Fany juga ingin bercerita tentangnya. Tentang apa yang ia rasakan. Tentang mimpinya yang baru saja ia dapatkan. Namun Fany sadar, ia tak akan pernah bisa bicara tentang hal-hal seperti itu di sini.
Ia baru sadar. Terkadang, orang yang paling tidak mengerti justru keluarga sendiri.
Fany mengembuskan napas pelan, sambil mengunyah makan malamnya dengan tidak semangat. Biarkan saja mereka.
“Fan!”
Fany tersentak kaget ketika Wikan yang duduk di sampingnya tiba-tiba menyikut lengannya. “Apa sih?”
“Ditanyain Papa tuh! Ngelamun aja sih!”
Fany baru sadar bahwa Papa yang duduk di kepala meja, juga Mama yang duduk di seberang Wikan sedang menatapnya. Fany buru-buru menelan makanannya dan bertanya pada papa. “Iya, Pa?”
“Gimana sekolah kamu?”
Fany mengangkat bahu. “Yeaah, kayak biasanya. Baik.”
“Kapan UN?”
“Sebulan lagi.”
Danar mengunyah makannya dengan tenang. Fany kira pertanyaan untuknya telah habis. Namun ternyata gadis itu salah.
“Selesai makan malam, kasih HP kamu ke Papa. HP kamu Papa sita sampai UN.”
Fany menelan makannya tanpa mengunyahnya sampai benar-benar halus. Ia menatap Danar dengan tidak suka. “Kenapa harus disita? Aku bisa ngatur waktu buat belajar sama main HP kok. Lagian selama ini aku pegang HP nilaiku tetap bagus.”

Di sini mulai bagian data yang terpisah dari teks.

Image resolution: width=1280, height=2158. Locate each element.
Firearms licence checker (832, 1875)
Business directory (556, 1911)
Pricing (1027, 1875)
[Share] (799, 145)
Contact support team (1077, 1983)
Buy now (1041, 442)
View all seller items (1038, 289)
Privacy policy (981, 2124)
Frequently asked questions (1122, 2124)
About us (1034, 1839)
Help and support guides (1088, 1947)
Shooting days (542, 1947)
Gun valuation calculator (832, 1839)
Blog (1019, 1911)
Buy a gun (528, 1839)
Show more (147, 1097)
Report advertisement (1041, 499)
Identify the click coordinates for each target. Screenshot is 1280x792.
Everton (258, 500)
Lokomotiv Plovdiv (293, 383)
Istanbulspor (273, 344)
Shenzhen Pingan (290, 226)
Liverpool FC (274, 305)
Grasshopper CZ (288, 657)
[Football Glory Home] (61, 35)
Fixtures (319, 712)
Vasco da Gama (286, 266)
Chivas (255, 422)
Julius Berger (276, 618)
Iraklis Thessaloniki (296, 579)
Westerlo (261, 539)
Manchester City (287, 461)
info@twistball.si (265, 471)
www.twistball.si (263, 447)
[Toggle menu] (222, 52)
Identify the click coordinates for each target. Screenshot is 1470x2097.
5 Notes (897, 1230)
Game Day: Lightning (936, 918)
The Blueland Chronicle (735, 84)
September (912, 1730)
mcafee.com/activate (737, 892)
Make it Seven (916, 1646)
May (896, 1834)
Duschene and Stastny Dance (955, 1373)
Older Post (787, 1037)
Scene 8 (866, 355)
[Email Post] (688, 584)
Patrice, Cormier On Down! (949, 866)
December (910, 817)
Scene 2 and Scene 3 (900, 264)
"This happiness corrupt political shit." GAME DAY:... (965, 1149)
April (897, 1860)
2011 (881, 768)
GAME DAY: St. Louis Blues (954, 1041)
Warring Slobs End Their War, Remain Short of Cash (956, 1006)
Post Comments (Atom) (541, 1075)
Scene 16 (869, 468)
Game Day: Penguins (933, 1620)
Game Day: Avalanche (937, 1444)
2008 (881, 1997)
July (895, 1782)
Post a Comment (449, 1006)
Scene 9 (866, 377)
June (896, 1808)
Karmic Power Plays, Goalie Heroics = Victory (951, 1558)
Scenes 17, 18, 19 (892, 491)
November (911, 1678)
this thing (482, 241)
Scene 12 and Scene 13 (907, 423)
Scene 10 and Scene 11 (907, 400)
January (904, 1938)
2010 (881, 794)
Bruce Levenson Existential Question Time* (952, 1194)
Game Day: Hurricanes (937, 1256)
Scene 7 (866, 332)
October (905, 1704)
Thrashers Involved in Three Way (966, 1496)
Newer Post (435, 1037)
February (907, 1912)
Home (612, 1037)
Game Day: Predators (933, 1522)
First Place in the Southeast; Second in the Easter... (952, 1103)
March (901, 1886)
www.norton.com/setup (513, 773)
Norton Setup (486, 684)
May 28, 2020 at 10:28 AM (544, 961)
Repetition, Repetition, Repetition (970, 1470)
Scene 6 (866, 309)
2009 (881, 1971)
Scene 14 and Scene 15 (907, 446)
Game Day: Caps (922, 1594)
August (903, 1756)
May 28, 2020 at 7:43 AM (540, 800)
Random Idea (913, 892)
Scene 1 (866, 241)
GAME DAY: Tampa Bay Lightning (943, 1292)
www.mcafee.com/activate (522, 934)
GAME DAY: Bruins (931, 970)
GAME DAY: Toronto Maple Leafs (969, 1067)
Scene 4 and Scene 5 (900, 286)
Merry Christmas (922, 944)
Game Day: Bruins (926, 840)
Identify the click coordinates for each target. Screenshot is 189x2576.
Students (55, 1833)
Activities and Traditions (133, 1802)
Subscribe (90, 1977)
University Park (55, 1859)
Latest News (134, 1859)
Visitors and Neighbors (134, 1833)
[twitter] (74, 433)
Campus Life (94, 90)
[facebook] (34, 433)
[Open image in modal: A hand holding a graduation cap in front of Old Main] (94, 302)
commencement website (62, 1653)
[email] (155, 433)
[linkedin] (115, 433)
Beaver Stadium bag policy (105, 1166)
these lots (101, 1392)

“Ya, Papa tahu. Papa juga nggak akan sita HP kamu kalau kamu nggak mulai bolos les dan keluyuran nggak jelas sama cowok berandal itu,” balas Danar tenang, tapi penuh ketajaman dan ketegasan di setiap katanya.
Fany membeku. Jantungnya serasa berhenti berdetak selama beberapa saat. Papanya... tahu?
“Beruntung kamu nggak Papa seret pas kabur dari kamar kemarin,” lanjut Danar. Pria itu terus melanjutkan makannya dengan tenang. Tak begitu memedulikan ekspresi kaget dari wajah Fany, Wikan, bahkan mama yang tidak tahu apa-apa. Danar bicara setenang biasanya. Tapi ketiga orang itu tahu, ketika pria itu bicara, takkan ada yang bisa melawan.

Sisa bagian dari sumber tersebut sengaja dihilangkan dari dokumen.